Sides of IstTriangle is 5 , 3 ,4 and inside is 18
And second ∆ sides is 3,5,4 and inside is 65
Then
If triangle side is 9,6,3 then inside is ?
Answers
[ Refer the attachment for figure. ]
Triangle (a) having sides 5, 3 and 4 and inside is 18.

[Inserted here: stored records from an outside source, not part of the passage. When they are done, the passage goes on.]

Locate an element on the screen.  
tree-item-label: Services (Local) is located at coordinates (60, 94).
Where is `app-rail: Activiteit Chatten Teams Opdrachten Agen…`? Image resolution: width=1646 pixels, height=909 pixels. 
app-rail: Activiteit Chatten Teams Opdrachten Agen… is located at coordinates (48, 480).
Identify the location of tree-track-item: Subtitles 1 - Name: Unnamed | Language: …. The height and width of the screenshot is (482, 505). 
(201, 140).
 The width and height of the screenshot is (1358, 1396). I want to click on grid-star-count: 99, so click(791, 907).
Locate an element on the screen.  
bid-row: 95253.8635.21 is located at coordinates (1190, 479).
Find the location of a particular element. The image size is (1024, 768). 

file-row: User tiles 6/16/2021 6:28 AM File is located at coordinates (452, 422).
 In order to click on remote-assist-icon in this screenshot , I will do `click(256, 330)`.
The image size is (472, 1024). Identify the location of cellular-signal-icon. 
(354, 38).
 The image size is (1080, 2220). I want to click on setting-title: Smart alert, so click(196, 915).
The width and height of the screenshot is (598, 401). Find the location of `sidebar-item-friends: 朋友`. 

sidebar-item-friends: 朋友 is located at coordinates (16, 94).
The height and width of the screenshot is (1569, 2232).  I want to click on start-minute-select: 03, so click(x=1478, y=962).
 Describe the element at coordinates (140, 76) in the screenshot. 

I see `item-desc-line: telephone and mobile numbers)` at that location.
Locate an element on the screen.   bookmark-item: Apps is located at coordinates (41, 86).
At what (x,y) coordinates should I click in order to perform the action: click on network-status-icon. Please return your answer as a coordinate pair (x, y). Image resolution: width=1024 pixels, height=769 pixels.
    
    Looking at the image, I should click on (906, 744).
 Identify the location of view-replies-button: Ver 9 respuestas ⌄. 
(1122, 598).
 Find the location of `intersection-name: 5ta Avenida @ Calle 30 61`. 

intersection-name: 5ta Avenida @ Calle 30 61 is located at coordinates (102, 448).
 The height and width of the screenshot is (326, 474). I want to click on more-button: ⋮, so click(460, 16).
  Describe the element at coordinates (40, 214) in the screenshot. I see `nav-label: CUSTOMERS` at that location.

Let it's first side be 5, second be 3 and 4 be third.
→ M = 5, J = 3 and N = 4
Now,
→ (J)² + (M + N)
→ (3)² + (5 + 4)
→ 9 + 9
→ 18 (which is correct)
Similarly, Triangle (b) having sides 3, 5 and 4 and inside is 65.
→ M = 3, J = 5 and N = 4
→ (J)² + (M + N)
→ (5)² + (3 + 4)
→ 25 + (7)
→ 32 (but correct one is 65)
So, the above formula is not applied on it.
Now,
For Triangle (a):
Sum the all sides + sum the middle one after splitting it.
→ 3 + 5 + 4 + (1 + 8) = 21
Now, for Triangle (b):
→ 3 + 5 + 4 + (6 + 5) = 23
Difference of two in both
For Triangle (c):
→ 9 + 6 + 3 + ( __ + __ ) = 25
→ 18 + ( __ + __ ) = 25
→ ( __ + __ ) = 25 - 18
→ ( 7 + 0 ) = 7
So,
→ 9 + 6 + 3 + (7 + 0) = 25
So, in triangle (c) sides are 9, 6, 3 and inside it 70 is present.
(Also, it can be 34, 43, 61, 16, 52, 25)
Given :-
→ 5 -- 3 -- 4 = 18
→ 3 -- 5 -- 4 = 65
→ 9 -- 6 -- 3 = ?
Solution :-
Adding All Digits we get :-
→ (5 + 3 + 4) + (1 + 8) = 21
Similarly,
→ ( 3 + 5 + 4) + (6 + 5) = 23 .
So, we can conclude That, 21 & 23 are In series with (+2) .
So, Our Next Outcome Sum will be = 23 + 2 = 25.
So,
→ ( 9 + 6 + 3) + (x + y) = 25
→ 18 + (x + y) = 25
→ (x + y) = 25 - 18
→ (x + y) = 7
So,
→ Possible Two - Digits Numbers are = { 70 , 16 , 61, 25, 52 , 34 & 43 }.
So, Now we Have to Check Options ,which one from These is given, That will be Our Answer.